Insufficient Input Validation in `CommunityVCS.sol

chainsentryaudits

Summary

An insufficient input validation vulnerability has been identified in the CommunityVCS.sol contract, specifically within the _deployVaults function. This flaw allows the deployment of an excessive number of vaults without any restrictions, potentially leading to high gas consumption and a Denial of Service (DoS) scenario. While the function is restricted to the contract owner, the lack of safeguards poses significant risks if the owner's credentials are compromised or if malicious intent arises.

Vulnerability Details

Vulnerability Overview

The _deployVaults function in CommunityVCS.sol lacks validation on the _numVaults parameter, allowing for the deployment of an arbitrary number of vaults. This unbounded input can be exploited to deploy a large number of vaults in a single transaction, leading to resource exhaustion and transaction failures.

Proof of Concept (PoC)

§ **Do this**: In the vulnerability write-up, which parameter of the _deployVaults function lacks validation?

§ **Records for pointing to text and elements**:
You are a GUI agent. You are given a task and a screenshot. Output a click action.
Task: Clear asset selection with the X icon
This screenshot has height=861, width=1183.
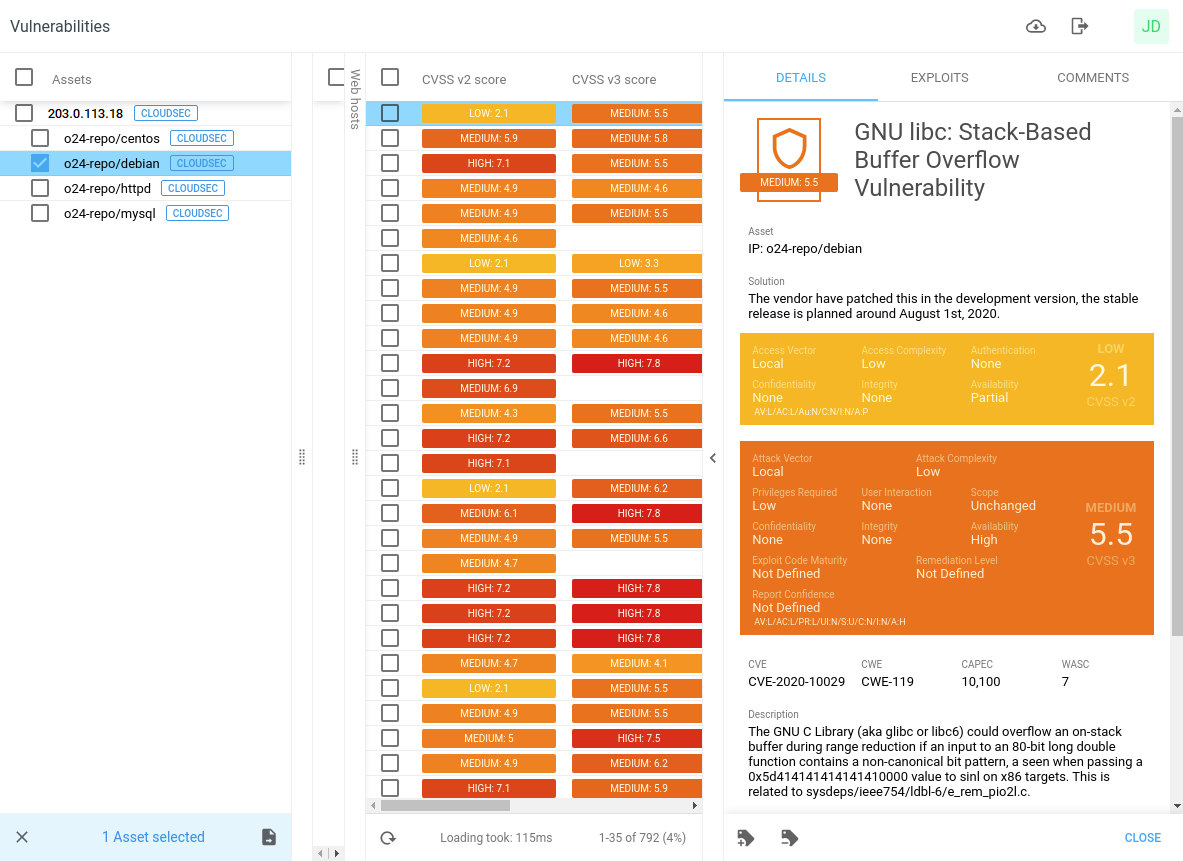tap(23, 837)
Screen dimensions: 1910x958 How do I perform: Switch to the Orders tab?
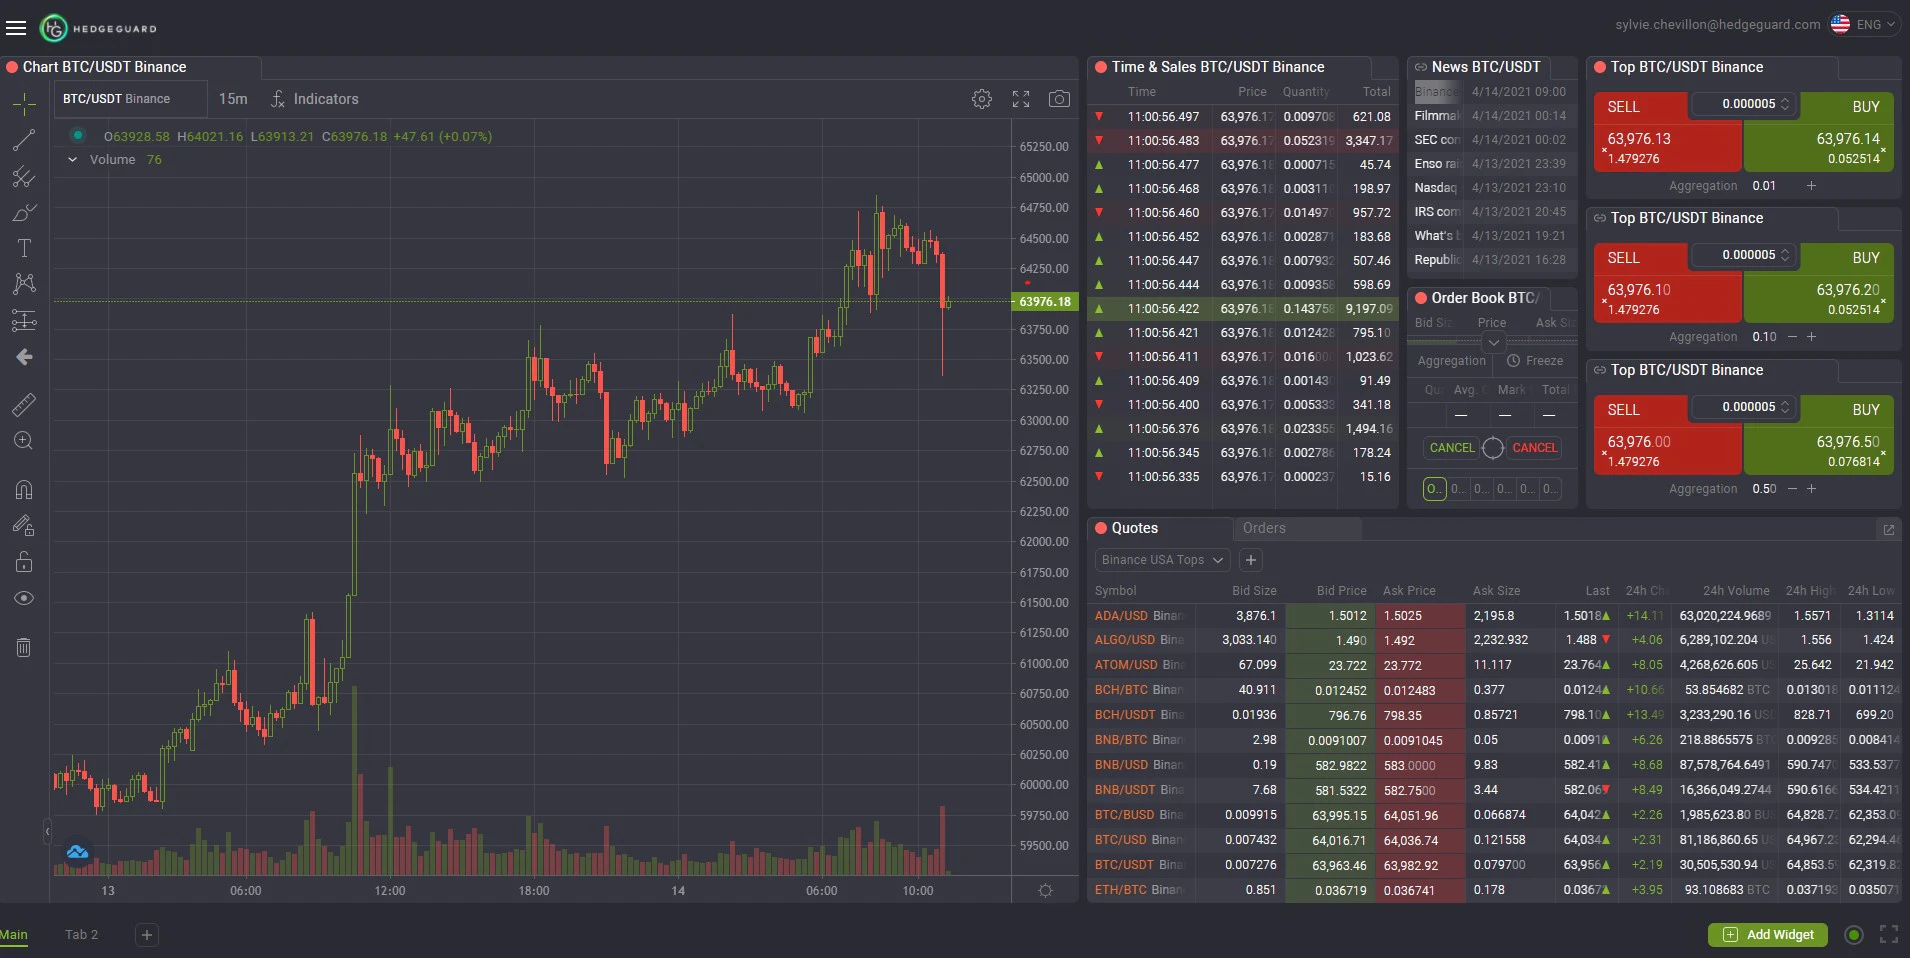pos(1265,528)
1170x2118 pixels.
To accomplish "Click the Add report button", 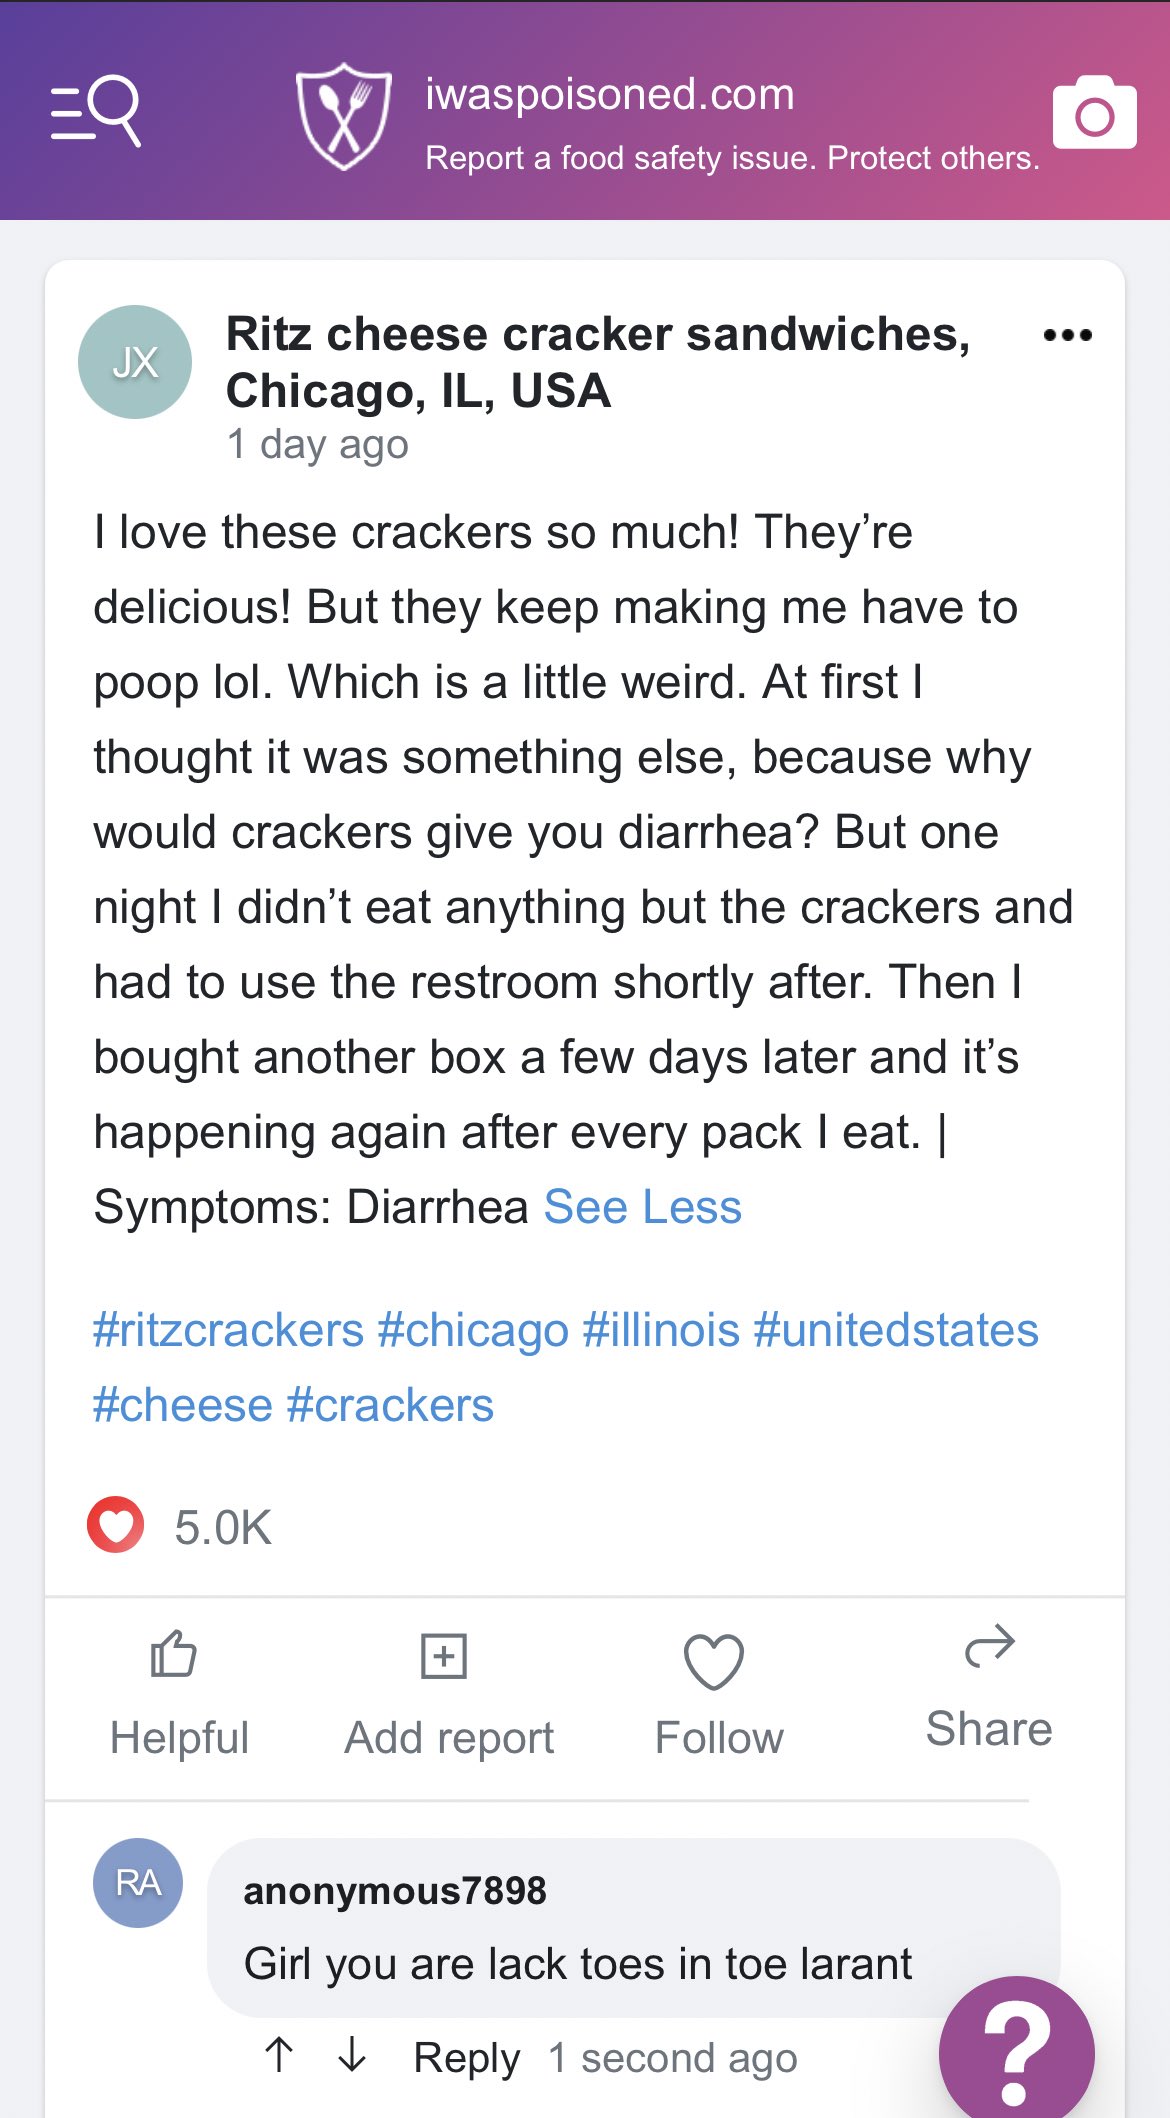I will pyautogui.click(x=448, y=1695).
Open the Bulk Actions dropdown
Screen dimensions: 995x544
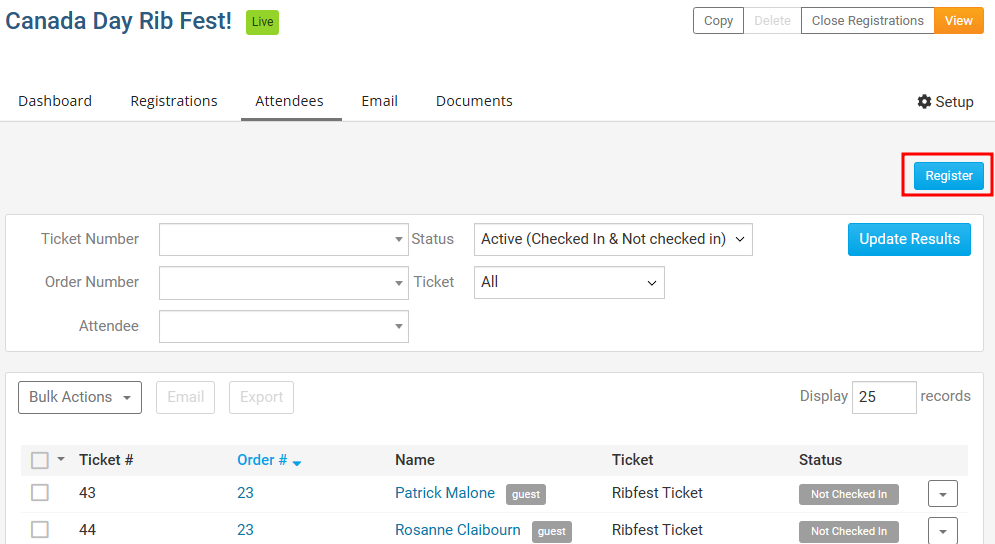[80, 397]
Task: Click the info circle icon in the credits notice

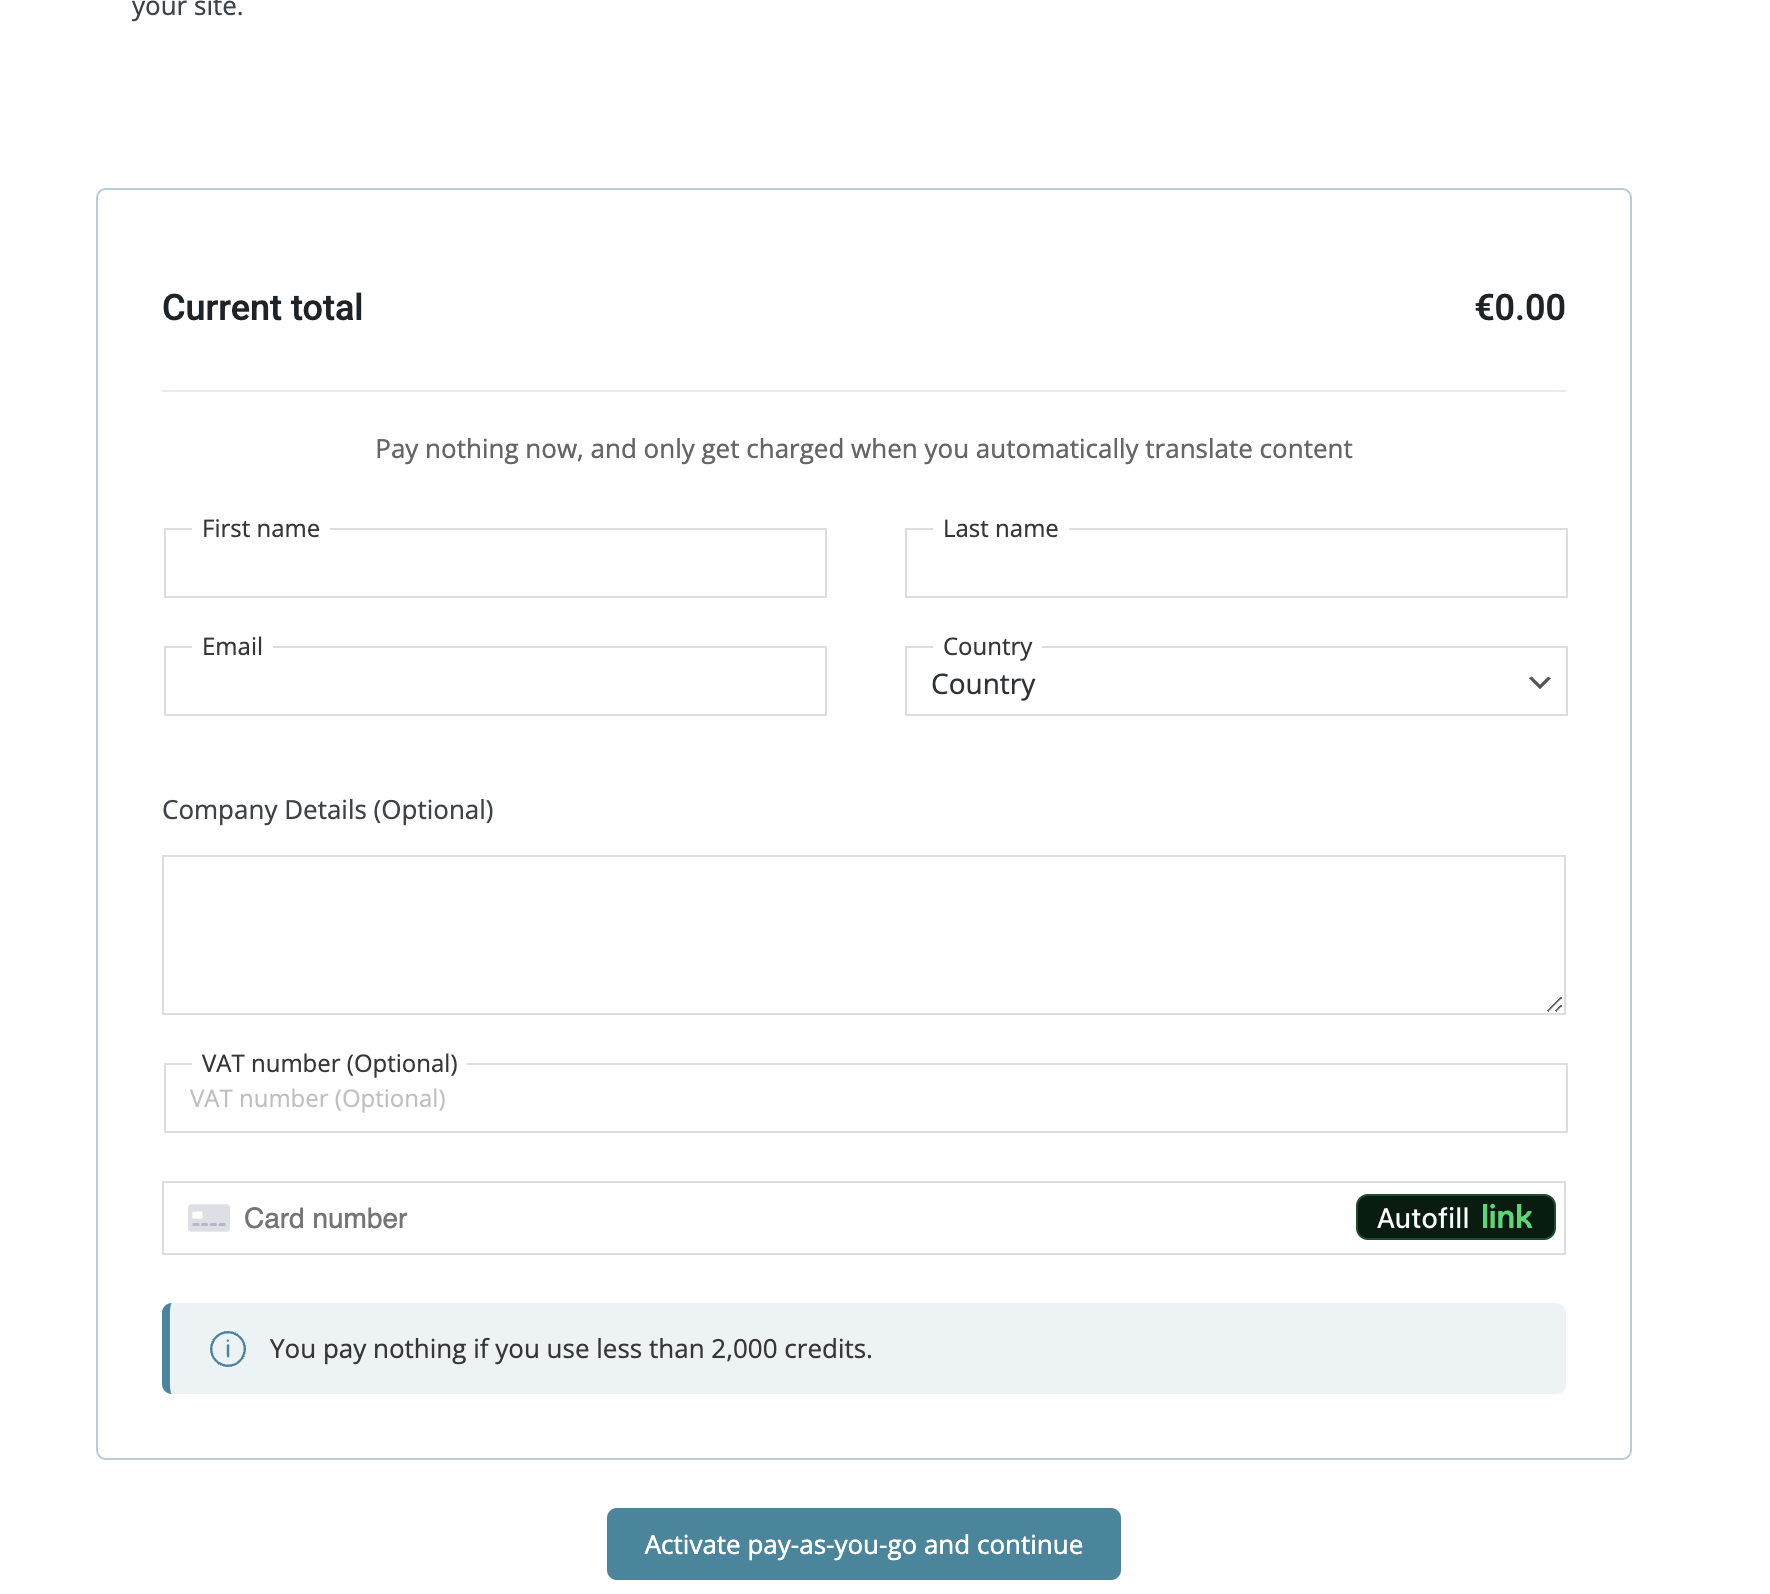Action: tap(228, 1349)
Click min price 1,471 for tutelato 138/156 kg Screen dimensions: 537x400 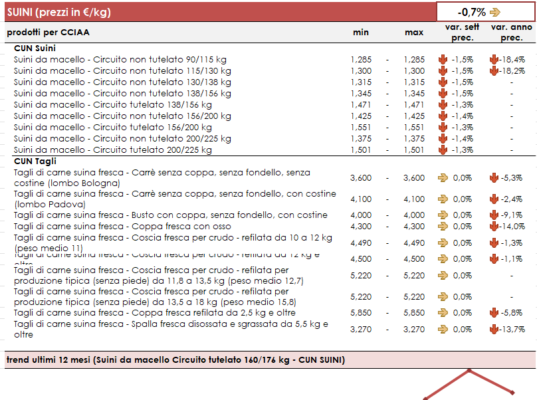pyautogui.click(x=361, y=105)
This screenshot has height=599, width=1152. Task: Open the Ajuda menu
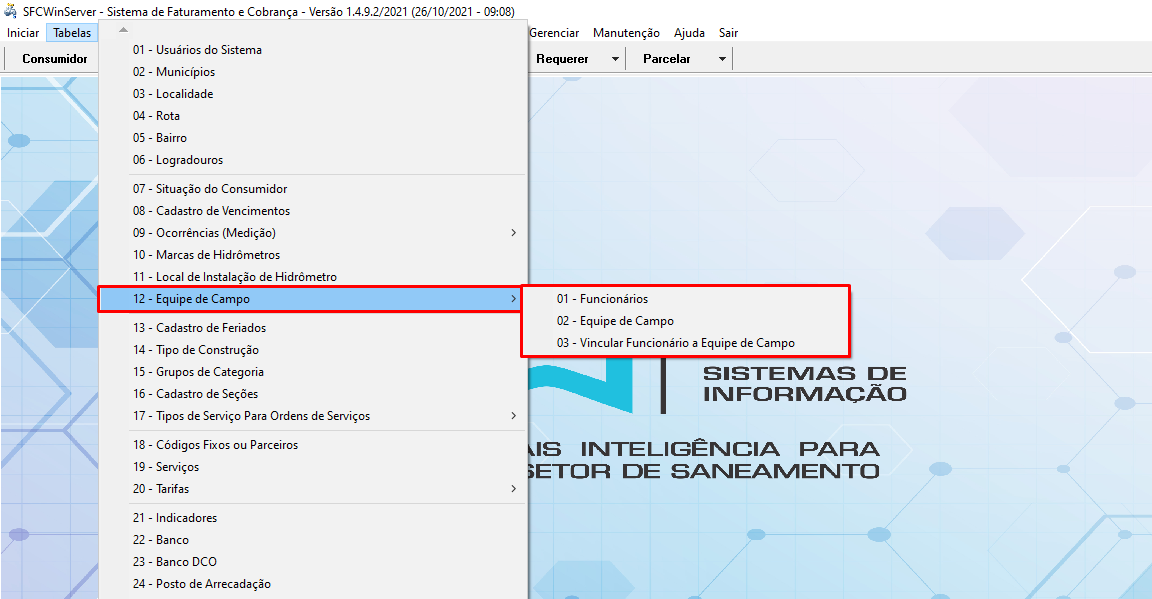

§ **Result**: The _numVaults parameter.